ADVIERTEN BROTE DE VARICELA EN U. ANDINA PERO SUS AUTORIDADES MINIMIZAN ALERTA

No implementaron protocolo riguroso, y develaron nombre de afectados en documento interno que trascendió.

Después de la prolongada pande­mia de covid 19 que cobró millones de vidas en el mundo, la lección de bioseguridad y protocolos debió ca­lar en la sociedad, pero no necesa­riamente es así. La semana pasada, la oficina de Bienestar Universitario de la Universidad Andina de Cusco advirtió un brote de varicela entre estudiantes del segundo semestre que asisten al pabellón de estudios generales. En una carta enviada al vicerrectorado académico reportan 7 casos confirmados en alumnos y otros sospechosos en docentes.

Y aunque en su misma carta ad­vierten que esta enfermedad es peli­grosa en adultos y de fácil propaga­ción por vía aérea, solo dispusieron como medidas de bioseguridad el uso de mascarillas dentro de las au­las donde se detectó la propagación de la enfermedad, además de difundir información sobre síntomas y esta­blecer puntos para lavado de manos. Este brote fue minimizado incluso por la Gerencia Regional de Salud que inicialmente confirmó un solo caso, pese al reporte de la universidad. Sin embargo, al cierre de esta edición fuentes de la entidad sanitaria confir­maron 4 más.

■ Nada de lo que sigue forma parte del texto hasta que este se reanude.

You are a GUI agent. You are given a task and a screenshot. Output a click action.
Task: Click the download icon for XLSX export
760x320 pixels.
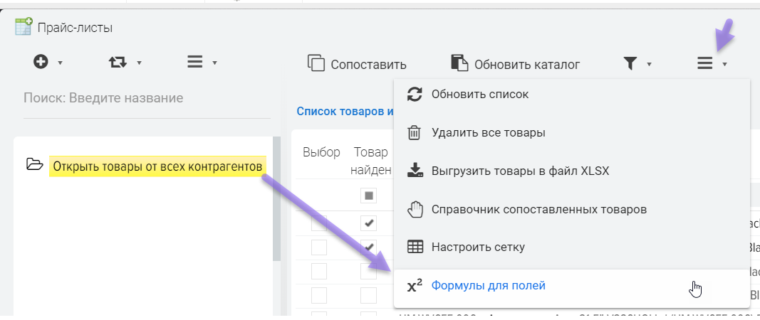[x=414, y=171]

FALTA GRAVE. Pero además de que no se implementó un cerco epidemiológico que ha generado una seria preocupación en estudiantes y padres de familia, la casa de estudios habría incurrido en una falta grave al incluir en la misiva, la identidad de la alumna que sería el primer caso que detectan, además de los nombres de dos alumnos que presentaron la en­fermedad y habían superado la fase eruptiva sin que nadie, aparentemen­te, se diera cuenta.

Una fuente dentro de la universi­dad privada citó a este medio de co­municación de que la carta que lleva la rúbrica de la directora de la Ofici­na de Bienestar, Carmen Rojas, ha­bría sido compartida en un grupo de WhatsApp de estudiantes. Si bien el documento que debía ser de manejo interno, fue expuesto en una red so­cial de comunicación masiva, podría entenderse de que terminó siendo público vulnerando así el derecho de las personas a la privacidad de su in­formación médica.

“La divulgación de los datos re­lacionados a la salud de los pacientes constituye una falta grave, de acuerdo con el Reglamento de Infracciones y Sanciones de la Superintendencia Nacional de Salud, aprobado por el Decreto Supremo N° 031-2014-SA, lo que conlleva a la aplicación por parte de SUSALUD de una sanción administrativa de multa de hasta 300 UIT”, explica una nota de prensa de la dependencia estatal.

OTRAS ALERTAS. El pasado 24 de noviembre se notificó un brote de infecciones asociadas a la atención de salud en el hospital Antonio Lo­rena. Se trata de la bacteria Acineto­bacter baumannii que es responsable aún de una alerta en el también lla­mado nosocomio de los pobres. “Es parte de la flora hospitalaria, la tene­mos en muchos hospitales del país”, señaló el director de epidemiologia de la Gerencia Regional de Salud. “Una de sus características es la fa­cilidad de su propagación entre los pacientes y causa graves infecciones”, agregó Alex Jaramillo.

Desde el 4 de noviembre hay una alerta sustentada en el reporte del es­tudio genómico de la cepa que causa esta peligrosa infección que concluyó que tiene el gen OXA-24 que lo hace resistente a los tratamientos conven­cionales o con antibióticos muy fuer­tes. “Nuestra última arma es la colisti­na, para tratar infecciones muy graves, afortunadamente la cepa si es sensible a este”. Sin embargo, el presidente del Frente de Defensa de este nosocomio aseguró que las restricciones duraron apenas dos días y la alerta no se toma en serio. “Muestra de ello es que pre­tenden hacer una actividad por el día del prematuro llevando a los bebes a una celebración dentro el hospital”, advirtió Rodolfo Larota.

Otro aparente descuido en la vigi­lancia sanitaria se habría presentado en el colegio privado Razuri, donde las autoridades epidemiológicas de la Red de Salud Norte tuvieron que acudir a realizar una búsqueda de ca­sos de tos ferina entre los alumnos de primaria y secundaria, hallando a tres menores con sintomatología de la en­fermedad y además contactos direc­tos de un caso confirmado. Pese a ello, en el centro educativo no tomaron las previsiones y permitieron la asisten­cia de sus alumnos pese al riesgo de contagio.